Il Papa non usa mezze misure: «L’ipocrita ha paura per la verità. Si preferisce fingere piuttosto che essere sé stessi. È come truccarsi l’anima, come truccarsi negli atteggiamenti, come truccarsi nel modo di procedere: non è la verità. “Ho paura di procedere come io sono e mi trucco con questi atteggiamenti”. E la finzione impedisce il coraggio di dire apertamente la verità e così ci si sottrae facilmente all’obbligo di dirla sempre, dovunque e nonostante tutto. La finzione ti porta a questo: alle mezze verità. E le mezze verità sono una finzione: perché la verità è verità o non è verità. Ma le mezze verità sono questo modo di agire non vero. Si preferisce, come ho detto, fingere piuttosto che essere sé stesso, e la finzione impedisce quel coraggio, di dire apertamente la verità. E così ci si sottrae all’obbligo - e questo è un comandamento - di dire sempre la verità, dirla dovunque e dirla nonostante tutto. E in un ambiente dove le relazioni interpersonali sono vissute all’insegna del formalismo, si diffonde facilmente il virus dell’ipocrisia. Quel sorriso che non viene dal cuore, quel cercare di stare bene con tutti, ma con nessuno…».

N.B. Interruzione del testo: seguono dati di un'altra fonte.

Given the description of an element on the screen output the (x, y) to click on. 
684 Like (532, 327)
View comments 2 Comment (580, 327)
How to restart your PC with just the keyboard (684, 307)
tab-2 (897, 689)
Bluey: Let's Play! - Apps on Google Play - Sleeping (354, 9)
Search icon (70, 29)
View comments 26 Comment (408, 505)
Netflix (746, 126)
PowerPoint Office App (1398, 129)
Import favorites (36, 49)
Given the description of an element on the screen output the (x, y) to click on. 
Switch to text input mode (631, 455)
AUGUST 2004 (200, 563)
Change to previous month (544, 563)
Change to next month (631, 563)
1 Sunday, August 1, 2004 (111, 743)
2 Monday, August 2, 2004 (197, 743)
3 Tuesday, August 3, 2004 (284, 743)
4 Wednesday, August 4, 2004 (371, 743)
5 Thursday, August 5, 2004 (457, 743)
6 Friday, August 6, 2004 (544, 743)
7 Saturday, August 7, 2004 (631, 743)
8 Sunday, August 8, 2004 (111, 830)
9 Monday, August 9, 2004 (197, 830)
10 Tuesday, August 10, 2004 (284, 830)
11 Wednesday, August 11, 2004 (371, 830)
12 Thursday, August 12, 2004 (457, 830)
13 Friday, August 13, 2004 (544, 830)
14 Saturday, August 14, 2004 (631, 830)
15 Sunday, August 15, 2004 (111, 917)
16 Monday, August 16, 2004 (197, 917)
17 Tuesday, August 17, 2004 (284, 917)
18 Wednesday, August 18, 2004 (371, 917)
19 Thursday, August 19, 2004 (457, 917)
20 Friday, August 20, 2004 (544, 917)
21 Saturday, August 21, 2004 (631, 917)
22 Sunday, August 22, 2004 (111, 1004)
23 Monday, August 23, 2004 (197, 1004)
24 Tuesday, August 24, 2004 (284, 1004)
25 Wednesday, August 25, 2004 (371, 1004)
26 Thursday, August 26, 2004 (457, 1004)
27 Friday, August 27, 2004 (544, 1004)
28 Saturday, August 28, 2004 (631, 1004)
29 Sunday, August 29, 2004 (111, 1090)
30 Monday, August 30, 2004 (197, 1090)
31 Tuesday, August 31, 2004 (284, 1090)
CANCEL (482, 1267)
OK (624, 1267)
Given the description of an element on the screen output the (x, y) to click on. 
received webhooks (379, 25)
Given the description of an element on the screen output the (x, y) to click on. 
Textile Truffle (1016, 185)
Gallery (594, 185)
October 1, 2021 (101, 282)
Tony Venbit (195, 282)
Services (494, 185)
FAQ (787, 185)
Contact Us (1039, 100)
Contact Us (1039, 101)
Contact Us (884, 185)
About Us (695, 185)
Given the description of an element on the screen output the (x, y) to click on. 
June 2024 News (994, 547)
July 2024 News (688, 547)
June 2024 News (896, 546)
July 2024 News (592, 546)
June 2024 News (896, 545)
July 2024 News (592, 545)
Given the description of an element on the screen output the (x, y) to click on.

La Bibbia è piena di esempi di chi si batte contro l'ipocrisia. Dal vecchio Eleazaro «al quale veniva chiesto di fingere di mangiare la carne sacrificata alle divinità pagane pur di salvare la sua vita». Ma quell’uomo timorato di Dio rispose: «Non è affatto degno della nostra età fingere» agli episodi del Vangelo in cui Gesù «Gesù rimprovera fortemente coloro che appaiono giusti all’esterno, ma dentro sono pieni di falsità e d’iniquità». E ribadisce: «L’ipocrita è una persona che finge, lusinga e trae in inganno perché vive con una maschera sul volto, e non ha il coraggio di confrontarsi con la verità. Per questo, non è capace di amare veramente – un ipocrita non sa amare – si limita a vivere di egoismo e non ha la forza di mostrare con trasparenza il suo cuore. Ci sono molte situazioni in cui si può verificare l’ipocrisia. Spesso si nasconde nel luogo di lavoro, dove si cerca di apparire amici con i colleghi mentre la competizione porta a colpirli alle spalle. Nella politica non è inusuale trovare ipocriti che vivono uno sdoppiamento tra il pubblico e il privato». E precisa: «È particolarmente detestabile l’ipocrisia nella Chiesa, e purtroppo esiste l’ipocrisia nella Chiesa, e ci sono tanti cristiani e tanti ministri ipocriti. Non dovremmo mai dimenticare le parole del Signore: “Sia il vostro parlare sì sì, no no, il di più viene dal maligno” (Mt 5,37). Fratelli e sorelle, pensiamo oggi a ciò che Paolo condanna e che Gesù condanna: l’ipocrisia. E non abbiamo paura di essere veritieri, di dire la verità, di sentire la verità, di conformarci alla la verità. Così potremo amare. Un ipocrita non sa amare. Agire altrimenti dalla verità significa mettere a repentaglio l’unità nella Chiesa, quella per la quale il Signore stesso ha pregato».
Nei saluti finali un appello dedicato alle Paralimpiadi: «Ieri, a Tokio, hanno preso il via le Paralimpiadi. Invio il mio saluto agli atleti e li ringrazio perché offrono a tutti una testimonianza di speranza e di coraggio. Essi, infatti, manifestano come l’impegno sportivo aiuti a superare difficoltà apparentemente insormontabili».
E un pensiero dedicato ai fedeli di Montegallo che il 24 agosto di 5 anni fa sono stati colpiti dal terremoto. «Cari fratelli e sorelle, la vostra presenza mi offre l’occasione per volgere il mio pensiero alle vittime e alle comunità dell’Italia centrale, tra cui Accumoli e Amatrice, che hanno subito le dure conseguenze di quell’evento sismico. Con il concreto aiuto delle Istituzioni, è necessario dare prova di “rinascita” senza lasciarsi abbattere dalla sfiducia. Esorto tutti ad andare avanti con speranza. Coraggio!»